• DIRECTIONS
• A. In the resume article, what should you use to outline your credentials neatly?
• B. Extend the resume article with a further paragraph that continues on from its final sentence.

[EXTRACT Boundary: Start]

Resume: Your Passageway to A New Career

ResumeYour resume is your bridge to your coveted career. This is any employer’s first impression of you. What’s written in it will be his or her basis of setting up another screening or throwing your application to the trash bin. The latter is not a good thing, so you have to keep that happening with all that is in your power. And of course, drafting your resume to make it more marketable and appealing for a second or third look lies in your hands.

Make the first bold move to a new career with these resume-writing tips.


Remember that this is a professional tool and not your Facebook profile picture. Choose the most formal photo that you have, preferably a professional-looking one. Do not put a full body photo with your skimpy outfit, unless you are planning to land a job at America’s Next Top Model.  Be as appropriate as you can be with photo. Also, do not over “photoshop” your face. The employer might have doubts if you are really the person in the resume.


Make sure to highlight your skills that fit the job you are applying for perfectly. This way, you send the impression to your potential employer that you might just be who they are looking for. Veer away from essays when relating your previous work experience, seminars, certifications and educational attainment. No one will get interested with a wordy resume. Use bullets to outline neatly your credentials. One of the most common fatal mistakes that many would oversee is putting the correct contact information. You are so eager to go on and write the whole thing, you forgot to double check you mobile and home phone number and/or your email address. Triple check contents of your resumes before sending out to employers or head hunters. And, make sure that what is in your resume are true. You might end up getting the job with an impressive resume, but failing the background check because of false information.

[EXTRACT Boundary: End]
[DATA BLOCK Boundary: Start]

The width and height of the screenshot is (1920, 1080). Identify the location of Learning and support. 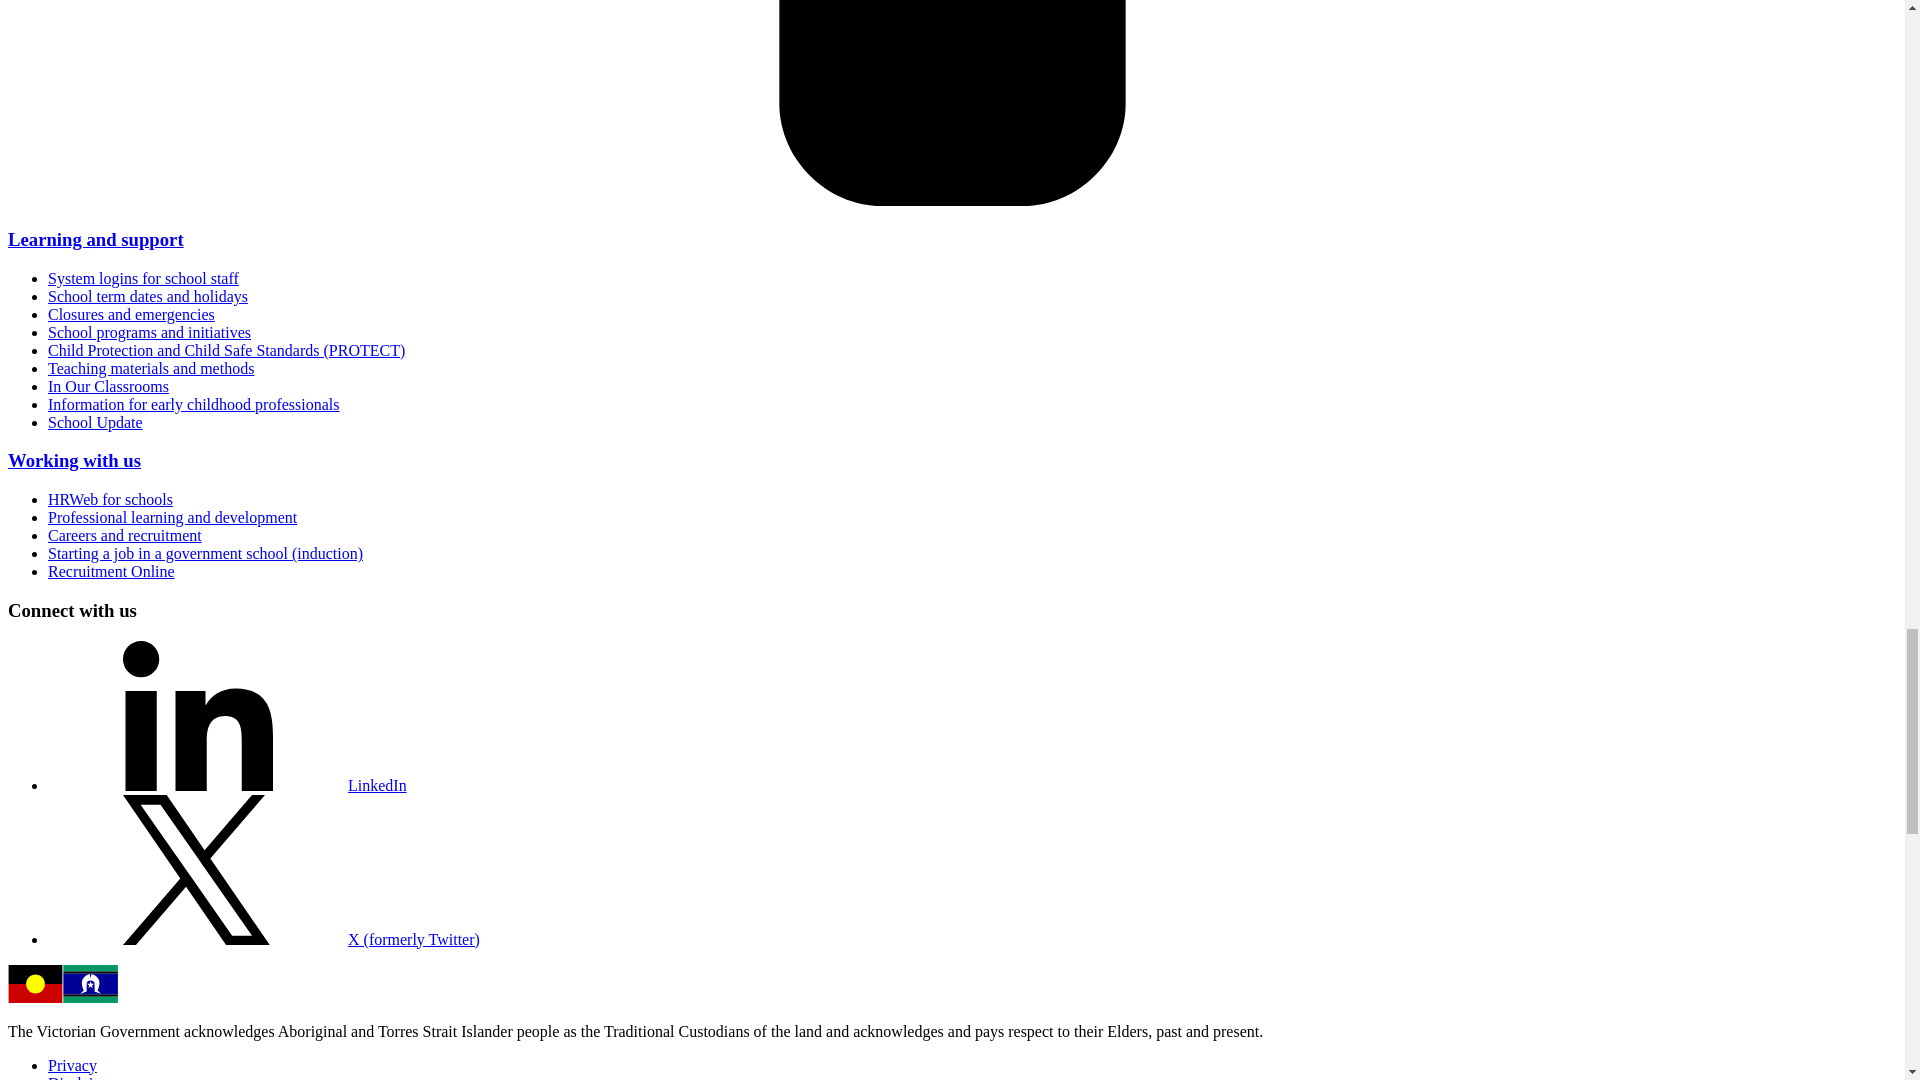
(96, 238).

[DATA BLOCK Boundary: End]

• ANSWERS BY TASK
• A. Bullets.

• B.
Unless you are applying in Disney, do not get too playful with your resume. Format should be formal. Avoid using other font colors or varied font styles. Use bold formatting when needed to highlight previous job title, schools you attended and important subheadings. Good order of listing credentials should be: educational attainment, work experience, other credentials, personal information and character reference. As much as possible, stick with the clean white paper when creating resumes, except if you are vying for a position in the creative department.